Problem requirements
Report each line of the rows below that contains the string "height", writing out the whole line. Case counts.

Data to use
________________

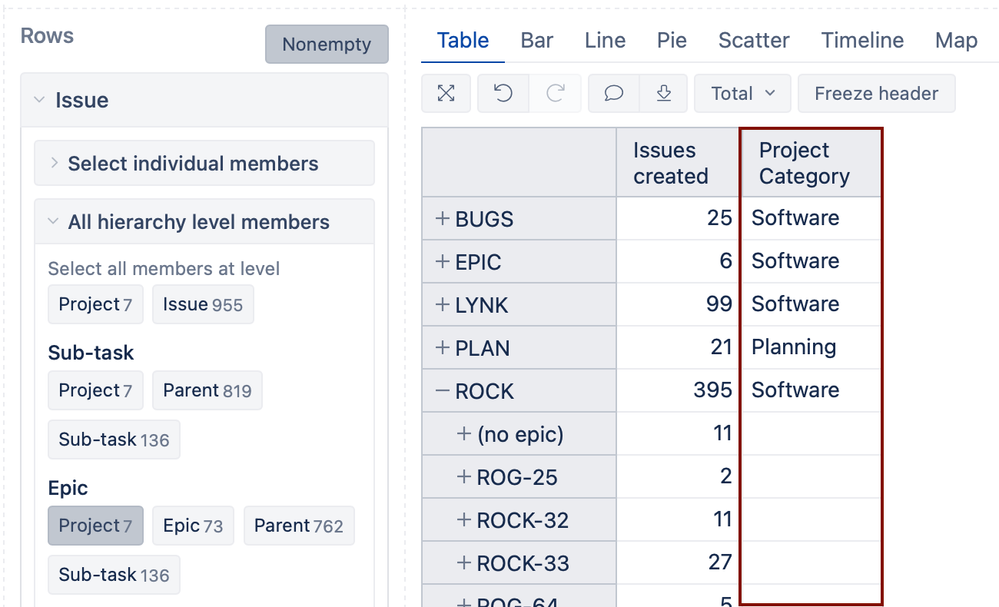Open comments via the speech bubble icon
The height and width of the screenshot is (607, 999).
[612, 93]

________________

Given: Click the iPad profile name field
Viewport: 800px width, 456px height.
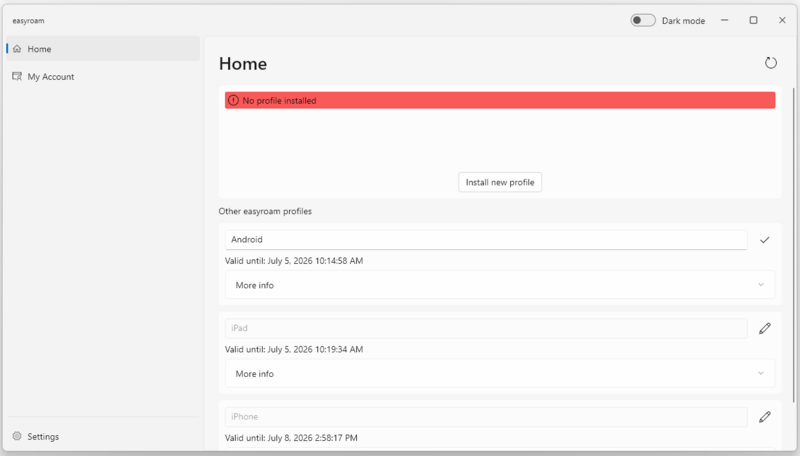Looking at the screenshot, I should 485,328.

________________

The result
The height and width of the screenshot is (607, 999).
Viewport: 800px width, 456px height.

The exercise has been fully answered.